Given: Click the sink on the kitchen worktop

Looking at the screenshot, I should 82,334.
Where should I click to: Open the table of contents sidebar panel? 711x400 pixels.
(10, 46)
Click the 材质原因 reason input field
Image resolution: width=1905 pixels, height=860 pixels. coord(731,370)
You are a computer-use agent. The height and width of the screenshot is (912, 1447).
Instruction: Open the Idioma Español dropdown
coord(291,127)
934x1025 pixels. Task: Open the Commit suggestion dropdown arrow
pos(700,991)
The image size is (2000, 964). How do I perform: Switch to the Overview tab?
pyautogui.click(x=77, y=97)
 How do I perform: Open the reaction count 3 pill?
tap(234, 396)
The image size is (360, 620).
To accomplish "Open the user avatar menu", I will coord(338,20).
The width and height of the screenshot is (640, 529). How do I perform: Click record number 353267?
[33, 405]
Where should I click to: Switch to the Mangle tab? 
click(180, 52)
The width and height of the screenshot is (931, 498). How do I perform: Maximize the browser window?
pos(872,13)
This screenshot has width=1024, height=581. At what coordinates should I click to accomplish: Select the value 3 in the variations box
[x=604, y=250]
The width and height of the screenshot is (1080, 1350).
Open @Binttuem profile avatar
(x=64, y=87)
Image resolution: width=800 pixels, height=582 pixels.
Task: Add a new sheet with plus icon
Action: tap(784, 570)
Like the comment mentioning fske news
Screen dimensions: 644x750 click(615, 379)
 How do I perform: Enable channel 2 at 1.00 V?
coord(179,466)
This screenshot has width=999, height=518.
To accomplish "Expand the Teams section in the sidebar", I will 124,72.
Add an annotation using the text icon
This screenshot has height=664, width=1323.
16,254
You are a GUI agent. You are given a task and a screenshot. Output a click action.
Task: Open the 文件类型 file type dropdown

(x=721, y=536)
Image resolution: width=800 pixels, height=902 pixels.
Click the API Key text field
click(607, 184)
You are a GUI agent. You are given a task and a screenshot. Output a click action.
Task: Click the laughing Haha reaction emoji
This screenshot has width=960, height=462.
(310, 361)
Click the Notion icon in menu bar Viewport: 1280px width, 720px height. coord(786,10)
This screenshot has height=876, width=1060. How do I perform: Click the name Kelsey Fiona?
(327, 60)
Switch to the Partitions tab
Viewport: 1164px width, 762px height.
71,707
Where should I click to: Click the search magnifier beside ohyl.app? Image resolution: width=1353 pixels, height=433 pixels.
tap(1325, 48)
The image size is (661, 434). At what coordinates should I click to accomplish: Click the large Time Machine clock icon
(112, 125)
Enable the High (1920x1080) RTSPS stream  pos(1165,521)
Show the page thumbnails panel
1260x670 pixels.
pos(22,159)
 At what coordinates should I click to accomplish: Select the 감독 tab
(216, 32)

=-=-=

*Work order*:
When you output the entries, keep every word exactly as it stands.

*Your response*:
Given: Click the sink on the kitchen worktop

Looking at the screenshot, I should 82,334.
Where should I click to: Open the table of contents sidebar panel? 711x400 pixels.
(10, 46)
Click the 材质原因 reason input field
Image resolution: width=1905 pixels, height=860 pixels. coord(731,370)
You are a computer-use agent. The height and width of the screenshot is (912, 1447).
Instruction: Open the Idioma Español dropdown
coord(291,127)
934x1025 pixels. Task: Open the Commit suggestion dropdown arrow
pos(700,991)
The image size is (2000, 964). How do I perform: Switch to the Overview tab?
pyautogui.click(x=77, y=97)
 How do I perform: Open the reaction count 3 pill?
tap(234, 396)
The image size is (360, 620).
To accomplish "Open the user avatar menu", I will coord(338,20).
The width and height of the screenshot is (640, 529). How do I perform: Click record number 353267?
[33, 405]
Where should I click to: Switch to the Mangle tab? 
click(180, 52)
The width and height of the screenshot is (931, 498). How do I perform: Maximize the browser window?
pos(872,13)
This screenshot has width=1024, height=581. At what coordinates should I click to accomplish: Select the value 3 in the variations box
[x=604, y=250]
The width and height of the screenshot is (1080, 1350).
Open @Binttuem profile avatar
(x=64, y=87)
Image resolution: width=800 pixels, height=582 pixels.
Task: Add a new sheet with plus icon
Action: tap(784, 570)
Like the comment mentioning fske news
Screen dimensions: 644x750 click(615, 379)
 How do I perform: Enable channel 2 at 1.00 V?
coord(179,466)
This screenshot has width=999, height=518.
To accomplish "Expand the Teams section in the sidebar", I will 124,72.
Add an annotation using the text icon
This screenshot has height=664, width=1323.
16,254
You are a GUI agent. You are given a task and a screenshot. Output a click action.
Task: Open the 文件类型 file type dropdown

(x=721, y=536)
Image resolution: width=800 pixels, height=902 pixels.
Click the API Key text field
click(607, 184)
You are a GUI agent. You are given a task and a screenshot. Output a click action.
Task: Click the laughing Haha reaction emoji
This screenshot has width=960, height=462.
(310, 361)
Click the Notion icon in menu bar Viewport: 1280px width, 720px height. coord(786,10)
This screenshot has height=876, width=1060. How do I perform: Click the name Kelsey Fiona?
(327, 60)
Switch to the Partitions tab
Viewport: 1164px width, 762px height.
71,707
Where should I click to: Click the search magnifier beside ohyl.app? Image resolution: width=1353 pixels, height=433 pixels.
tap(1325, 48)
The image size is (661, 434). At what coordinates should I click to accomplish: Click the large Time Machine clock icon
(112, 125)
Enable the High (1920x1080) RTSPS stream  pos(1165,521)
Show the page thumbnails panel
1260x670 pixels.
pos(22,159)
 At what coordinates should I click to accomplish: Select the 감독 tab
(216, 32)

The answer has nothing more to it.